Closed danjampro closed 1 year ago

danjampro commented 4 years ago

At the moment, fit parameters obtained via getRawParameters are returned as a np.array object. This is not particularly convenient as the names of the parameters aren't necessarily known, and I can't see nice way of mapping array indices to parameter names.

I would suggest that getRawParameters should return a (nested) dictionary, like:

{component_1: 
    {par_name1: val1, par_name2: val2},
component_2: 
    {par_name1: val1, par_name2: val2},
...}

Apologies if this functionality already exists.

perwin commented 4 years ago

That's a good suggestion. It might be better to add a new function (since it's useful to have the existing function return a pure numpy array in certain circumstances); let me look into what might be the best solution.

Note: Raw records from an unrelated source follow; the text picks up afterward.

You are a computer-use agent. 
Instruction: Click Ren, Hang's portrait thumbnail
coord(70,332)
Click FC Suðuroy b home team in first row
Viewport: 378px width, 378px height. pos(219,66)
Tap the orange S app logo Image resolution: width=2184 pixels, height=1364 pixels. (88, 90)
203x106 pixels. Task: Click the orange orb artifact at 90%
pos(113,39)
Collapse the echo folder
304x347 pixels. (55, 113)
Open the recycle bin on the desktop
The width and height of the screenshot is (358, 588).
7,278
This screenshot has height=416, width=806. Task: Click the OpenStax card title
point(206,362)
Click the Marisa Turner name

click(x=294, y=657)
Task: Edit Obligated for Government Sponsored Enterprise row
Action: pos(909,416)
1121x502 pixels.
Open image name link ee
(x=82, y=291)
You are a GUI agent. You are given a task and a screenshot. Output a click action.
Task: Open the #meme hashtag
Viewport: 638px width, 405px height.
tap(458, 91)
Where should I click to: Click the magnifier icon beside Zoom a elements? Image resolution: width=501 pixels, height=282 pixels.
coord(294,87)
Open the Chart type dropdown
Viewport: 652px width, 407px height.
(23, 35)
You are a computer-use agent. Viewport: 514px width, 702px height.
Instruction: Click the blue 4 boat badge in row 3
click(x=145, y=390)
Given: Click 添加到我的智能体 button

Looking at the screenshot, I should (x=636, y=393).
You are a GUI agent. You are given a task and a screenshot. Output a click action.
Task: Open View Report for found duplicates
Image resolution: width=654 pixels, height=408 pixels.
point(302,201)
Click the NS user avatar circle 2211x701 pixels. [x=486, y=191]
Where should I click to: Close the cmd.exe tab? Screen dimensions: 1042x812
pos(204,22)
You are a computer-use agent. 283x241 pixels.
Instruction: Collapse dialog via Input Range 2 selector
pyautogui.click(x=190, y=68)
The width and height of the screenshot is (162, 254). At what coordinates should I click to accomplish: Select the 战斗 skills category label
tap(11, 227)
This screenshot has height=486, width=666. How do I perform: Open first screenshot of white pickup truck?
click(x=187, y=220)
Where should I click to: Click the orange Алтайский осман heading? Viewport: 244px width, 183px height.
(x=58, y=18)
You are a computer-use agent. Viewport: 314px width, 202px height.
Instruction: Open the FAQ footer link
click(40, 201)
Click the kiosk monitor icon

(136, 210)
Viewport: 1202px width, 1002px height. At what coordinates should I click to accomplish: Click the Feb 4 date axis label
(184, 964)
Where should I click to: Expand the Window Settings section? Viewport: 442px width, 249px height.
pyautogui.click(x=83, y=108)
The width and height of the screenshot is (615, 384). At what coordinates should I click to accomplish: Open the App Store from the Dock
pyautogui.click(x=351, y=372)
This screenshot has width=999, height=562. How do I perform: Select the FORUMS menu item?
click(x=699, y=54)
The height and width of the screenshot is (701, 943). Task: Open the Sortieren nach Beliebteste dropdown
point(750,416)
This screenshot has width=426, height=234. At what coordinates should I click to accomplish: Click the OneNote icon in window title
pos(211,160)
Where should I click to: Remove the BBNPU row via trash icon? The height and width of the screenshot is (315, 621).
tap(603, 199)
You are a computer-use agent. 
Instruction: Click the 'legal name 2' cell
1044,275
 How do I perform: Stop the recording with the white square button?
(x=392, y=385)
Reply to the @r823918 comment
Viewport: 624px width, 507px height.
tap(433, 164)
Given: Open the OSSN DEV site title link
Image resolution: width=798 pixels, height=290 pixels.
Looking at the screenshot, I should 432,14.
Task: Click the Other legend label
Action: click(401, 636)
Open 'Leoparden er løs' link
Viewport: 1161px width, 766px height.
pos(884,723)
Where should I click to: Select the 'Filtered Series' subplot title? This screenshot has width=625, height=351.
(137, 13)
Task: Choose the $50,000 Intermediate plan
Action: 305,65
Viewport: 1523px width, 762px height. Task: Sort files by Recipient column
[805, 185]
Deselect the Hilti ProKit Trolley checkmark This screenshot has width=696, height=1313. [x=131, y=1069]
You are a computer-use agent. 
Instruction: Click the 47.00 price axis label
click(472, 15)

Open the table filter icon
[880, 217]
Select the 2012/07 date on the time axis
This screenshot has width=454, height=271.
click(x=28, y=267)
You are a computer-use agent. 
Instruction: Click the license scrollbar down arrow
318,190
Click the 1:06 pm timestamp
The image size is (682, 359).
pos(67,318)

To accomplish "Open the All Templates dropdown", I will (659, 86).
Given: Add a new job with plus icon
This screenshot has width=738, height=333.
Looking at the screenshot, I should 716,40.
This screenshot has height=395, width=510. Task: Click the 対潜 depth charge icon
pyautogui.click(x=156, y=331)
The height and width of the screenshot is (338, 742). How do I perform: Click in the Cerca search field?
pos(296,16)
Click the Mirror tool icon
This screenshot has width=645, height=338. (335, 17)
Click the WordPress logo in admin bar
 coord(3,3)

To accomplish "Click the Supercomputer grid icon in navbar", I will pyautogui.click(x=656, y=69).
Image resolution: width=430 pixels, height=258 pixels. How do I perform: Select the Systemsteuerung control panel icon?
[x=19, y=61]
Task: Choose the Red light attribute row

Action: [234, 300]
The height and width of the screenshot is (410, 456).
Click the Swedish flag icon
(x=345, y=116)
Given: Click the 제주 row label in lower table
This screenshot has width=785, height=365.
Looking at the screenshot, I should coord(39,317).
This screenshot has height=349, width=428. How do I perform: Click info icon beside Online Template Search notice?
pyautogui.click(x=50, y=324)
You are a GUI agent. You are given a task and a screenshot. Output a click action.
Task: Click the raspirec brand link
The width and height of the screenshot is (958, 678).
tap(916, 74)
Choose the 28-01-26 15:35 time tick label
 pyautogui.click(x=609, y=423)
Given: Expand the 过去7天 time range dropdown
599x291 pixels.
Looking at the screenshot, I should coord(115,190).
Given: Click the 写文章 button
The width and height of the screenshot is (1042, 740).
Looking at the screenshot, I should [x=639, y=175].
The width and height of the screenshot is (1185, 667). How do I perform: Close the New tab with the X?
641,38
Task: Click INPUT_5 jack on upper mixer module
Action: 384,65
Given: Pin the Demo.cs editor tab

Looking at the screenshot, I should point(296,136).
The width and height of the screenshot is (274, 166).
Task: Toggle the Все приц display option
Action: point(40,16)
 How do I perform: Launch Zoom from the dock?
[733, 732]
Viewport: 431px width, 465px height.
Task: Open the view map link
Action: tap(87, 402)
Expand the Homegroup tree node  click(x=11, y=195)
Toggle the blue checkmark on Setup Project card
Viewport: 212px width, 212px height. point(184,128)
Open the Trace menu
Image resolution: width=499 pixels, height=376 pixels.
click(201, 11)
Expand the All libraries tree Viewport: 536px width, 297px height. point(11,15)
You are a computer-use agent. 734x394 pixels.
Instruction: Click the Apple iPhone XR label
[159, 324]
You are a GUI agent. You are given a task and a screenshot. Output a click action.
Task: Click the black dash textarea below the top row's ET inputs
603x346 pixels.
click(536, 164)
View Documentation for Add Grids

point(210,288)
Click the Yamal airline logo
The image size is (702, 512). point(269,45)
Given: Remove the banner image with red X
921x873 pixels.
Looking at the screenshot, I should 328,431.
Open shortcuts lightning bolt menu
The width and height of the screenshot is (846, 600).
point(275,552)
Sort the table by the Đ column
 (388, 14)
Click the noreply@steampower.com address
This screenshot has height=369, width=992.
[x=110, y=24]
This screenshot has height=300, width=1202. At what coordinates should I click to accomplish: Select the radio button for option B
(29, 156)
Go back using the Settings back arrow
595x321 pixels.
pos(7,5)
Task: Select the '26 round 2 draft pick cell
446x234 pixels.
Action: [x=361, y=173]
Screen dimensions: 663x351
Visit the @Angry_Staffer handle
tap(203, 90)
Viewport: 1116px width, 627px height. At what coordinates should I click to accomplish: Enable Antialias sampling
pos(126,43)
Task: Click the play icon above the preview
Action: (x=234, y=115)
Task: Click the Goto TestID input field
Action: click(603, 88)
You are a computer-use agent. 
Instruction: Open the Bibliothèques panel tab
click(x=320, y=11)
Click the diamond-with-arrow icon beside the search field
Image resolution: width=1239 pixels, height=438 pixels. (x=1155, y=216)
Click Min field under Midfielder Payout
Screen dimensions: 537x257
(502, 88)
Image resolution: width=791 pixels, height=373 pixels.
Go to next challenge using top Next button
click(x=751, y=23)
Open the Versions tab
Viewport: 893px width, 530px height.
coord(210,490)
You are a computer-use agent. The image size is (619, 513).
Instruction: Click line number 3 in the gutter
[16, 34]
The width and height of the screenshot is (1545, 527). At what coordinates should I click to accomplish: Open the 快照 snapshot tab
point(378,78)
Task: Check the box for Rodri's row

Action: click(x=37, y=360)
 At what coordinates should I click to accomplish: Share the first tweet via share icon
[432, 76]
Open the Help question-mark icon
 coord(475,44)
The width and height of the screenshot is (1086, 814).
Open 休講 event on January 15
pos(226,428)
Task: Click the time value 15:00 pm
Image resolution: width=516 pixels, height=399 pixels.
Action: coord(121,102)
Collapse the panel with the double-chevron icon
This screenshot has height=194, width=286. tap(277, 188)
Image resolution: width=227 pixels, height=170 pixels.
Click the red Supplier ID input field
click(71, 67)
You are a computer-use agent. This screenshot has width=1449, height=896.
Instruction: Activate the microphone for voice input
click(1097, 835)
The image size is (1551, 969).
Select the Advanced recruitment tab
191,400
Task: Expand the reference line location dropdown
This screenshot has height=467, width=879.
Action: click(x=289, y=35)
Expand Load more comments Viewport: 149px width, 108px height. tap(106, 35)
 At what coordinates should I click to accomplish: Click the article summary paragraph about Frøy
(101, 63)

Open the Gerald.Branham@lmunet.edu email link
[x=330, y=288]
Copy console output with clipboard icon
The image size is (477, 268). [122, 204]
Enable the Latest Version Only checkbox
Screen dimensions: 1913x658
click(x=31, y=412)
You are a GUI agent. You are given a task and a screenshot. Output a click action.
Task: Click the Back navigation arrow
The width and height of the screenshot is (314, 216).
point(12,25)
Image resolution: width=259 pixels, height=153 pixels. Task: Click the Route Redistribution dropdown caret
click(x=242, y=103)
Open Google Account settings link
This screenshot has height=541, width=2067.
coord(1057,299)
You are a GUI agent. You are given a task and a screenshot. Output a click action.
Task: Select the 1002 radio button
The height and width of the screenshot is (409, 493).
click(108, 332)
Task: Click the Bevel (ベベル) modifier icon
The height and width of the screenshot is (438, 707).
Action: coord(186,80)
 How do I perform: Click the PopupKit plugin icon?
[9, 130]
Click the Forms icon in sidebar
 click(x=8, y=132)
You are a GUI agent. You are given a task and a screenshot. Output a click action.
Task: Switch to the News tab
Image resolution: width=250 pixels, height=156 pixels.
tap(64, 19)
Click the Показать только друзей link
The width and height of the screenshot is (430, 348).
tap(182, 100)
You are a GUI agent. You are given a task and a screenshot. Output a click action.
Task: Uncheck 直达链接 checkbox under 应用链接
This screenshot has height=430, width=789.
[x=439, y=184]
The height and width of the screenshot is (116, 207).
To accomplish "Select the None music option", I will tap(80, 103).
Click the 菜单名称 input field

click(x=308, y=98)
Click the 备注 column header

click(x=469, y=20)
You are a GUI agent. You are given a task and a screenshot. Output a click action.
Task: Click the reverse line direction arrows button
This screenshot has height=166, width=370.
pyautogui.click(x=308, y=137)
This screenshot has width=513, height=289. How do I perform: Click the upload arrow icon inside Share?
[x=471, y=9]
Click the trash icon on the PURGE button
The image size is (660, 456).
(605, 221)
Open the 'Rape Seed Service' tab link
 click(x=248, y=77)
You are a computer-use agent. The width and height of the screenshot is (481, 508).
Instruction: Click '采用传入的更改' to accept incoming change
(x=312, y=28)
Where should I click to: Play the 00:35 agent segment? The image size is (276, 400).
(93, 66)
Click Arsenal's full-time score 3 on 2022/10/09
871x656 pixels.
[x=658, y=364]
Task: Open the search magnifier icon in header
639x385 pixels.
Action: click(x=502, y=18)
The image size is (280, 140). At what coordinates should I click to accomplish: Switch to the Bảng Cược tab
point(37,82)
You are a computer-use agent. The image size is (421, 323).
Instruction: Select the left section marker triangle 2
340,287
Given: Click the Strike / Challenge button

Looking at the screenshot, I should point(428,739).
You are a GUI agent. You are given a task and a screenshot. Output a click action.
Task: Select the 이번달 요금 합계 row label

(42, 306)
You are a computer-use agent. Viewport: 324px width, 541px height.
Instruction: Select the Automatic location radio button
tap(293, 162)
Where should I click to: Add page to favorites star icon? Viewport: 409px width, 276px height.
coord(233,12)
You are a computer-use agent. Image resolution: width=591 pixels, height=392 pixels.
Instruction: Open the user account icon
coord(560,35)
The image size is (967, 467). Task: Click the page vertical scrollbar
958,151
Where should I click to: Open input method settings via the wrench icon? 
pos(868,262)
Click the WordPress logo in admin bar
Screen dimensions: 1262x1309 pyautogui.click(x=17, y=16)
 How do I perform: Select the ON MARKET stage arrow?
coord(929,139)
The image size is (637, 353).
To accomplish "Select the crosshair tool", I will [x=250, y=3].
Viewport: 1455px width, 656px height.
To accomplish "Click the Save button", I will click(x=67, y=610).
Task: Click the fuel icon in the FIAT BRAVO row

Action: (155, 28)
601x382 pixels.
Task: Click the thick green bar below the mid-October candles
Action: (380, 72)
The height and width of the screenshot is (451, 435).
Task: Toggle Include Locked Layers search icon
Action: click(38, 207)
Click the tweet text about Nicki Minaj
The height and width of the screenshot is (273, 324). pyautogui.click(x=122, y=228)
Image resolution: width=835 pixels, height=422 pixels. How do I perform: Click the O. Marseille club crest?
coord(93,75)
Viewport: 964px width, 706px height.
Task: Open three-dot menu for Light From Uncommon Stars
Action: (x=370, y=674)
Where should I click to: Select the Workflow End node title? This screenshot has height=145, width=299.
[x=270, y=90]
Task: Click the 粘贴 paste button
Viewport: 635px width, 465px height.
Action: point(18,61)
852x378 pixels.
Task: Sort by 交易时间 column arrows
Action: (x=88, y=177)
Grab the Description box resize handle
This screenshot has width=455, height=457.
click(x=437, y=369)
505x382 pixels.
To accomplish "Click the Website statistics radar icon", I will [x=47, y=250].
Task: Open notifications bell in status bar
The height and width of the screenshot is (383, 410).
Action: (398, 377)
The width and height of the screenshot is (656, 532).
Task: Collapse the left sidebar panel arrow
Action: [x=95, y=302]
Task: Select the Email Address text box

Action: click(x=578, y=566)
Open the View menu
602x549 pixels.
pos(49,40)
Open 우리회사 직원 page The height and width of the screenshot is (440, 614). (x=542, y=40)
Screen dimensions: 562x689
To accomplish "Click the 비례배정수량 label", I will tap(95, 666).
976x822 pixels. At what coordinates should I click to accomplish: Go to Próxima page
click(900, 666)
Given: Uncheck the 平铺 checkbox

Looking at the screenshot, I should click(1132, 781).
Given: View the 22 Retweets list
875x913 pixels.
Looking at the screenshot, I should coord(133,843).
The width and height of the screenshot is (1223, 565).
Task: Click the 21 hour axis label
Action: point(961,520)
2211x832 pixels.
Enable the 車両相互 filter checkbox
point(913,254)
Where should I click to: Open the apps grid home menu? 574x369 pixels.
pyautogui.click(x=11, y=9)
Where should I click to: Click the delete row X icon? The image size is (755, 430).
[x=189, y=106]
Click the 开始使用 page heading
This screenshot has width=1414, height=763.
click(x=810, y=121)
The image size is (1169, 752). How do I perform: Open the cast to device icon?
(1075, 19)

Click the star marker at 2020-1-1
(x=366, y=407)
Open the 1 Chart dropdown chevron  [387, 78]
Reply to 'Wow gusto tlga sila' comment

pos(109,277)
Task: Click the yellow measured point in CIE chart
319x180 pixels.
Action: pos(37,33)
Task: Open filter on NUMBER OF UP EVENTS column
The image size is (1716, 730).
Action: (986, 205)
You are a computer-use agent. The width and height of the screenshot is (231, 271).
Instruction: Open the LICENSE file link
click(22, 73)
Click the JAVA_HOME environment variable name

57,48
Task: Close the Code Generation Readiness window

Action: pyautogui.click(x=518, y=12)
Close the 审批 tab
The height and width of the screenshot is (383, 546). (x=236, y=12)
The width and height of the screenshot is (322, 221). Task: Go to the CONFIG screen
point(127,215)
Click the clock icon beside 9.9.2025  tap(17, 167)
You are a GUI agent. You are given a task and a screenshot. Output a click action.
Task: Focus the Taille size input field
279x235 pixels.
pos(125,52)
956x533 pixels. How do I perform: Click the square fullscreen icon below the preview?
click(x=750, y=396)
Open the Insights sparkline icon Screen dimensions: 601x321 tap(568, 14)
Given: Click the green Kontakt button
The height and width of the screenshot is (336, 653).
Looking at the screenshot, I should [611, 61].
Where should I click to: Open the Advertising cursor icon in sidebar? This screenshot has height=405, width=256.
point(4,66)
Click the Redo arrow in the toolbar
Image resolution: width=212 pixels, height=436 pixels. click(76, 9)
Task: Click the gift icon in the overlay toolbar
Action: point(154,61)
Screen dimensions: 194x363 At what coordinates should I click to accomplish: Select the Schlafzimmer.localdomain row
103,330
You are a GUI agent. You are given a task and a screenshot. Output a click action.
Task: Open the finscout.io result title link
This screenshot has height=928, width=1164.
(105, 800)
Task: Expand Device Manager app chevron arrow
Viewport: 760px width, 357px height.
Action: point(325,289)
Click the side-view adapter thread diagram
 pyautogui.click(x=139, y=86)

perwin commented 3 years ago

Sorry for the delay in working on this. I'm currently thinking it would make sense to have two new "parameter return" methods (in addition to getRawParameters):

  1. A method which returns a list of OrderedDict entries, one for each function set; internally, each element of the list would resemble your suggestion (the dicts for each component would also be OrderedDicts): [ {component_1: {par_name1: val1, par_name2: val2}, component_2: {par_name1: val1, par_name2: val2}, ...}, {component_1: {par_name1: val1, par_name2: val2}, ... ]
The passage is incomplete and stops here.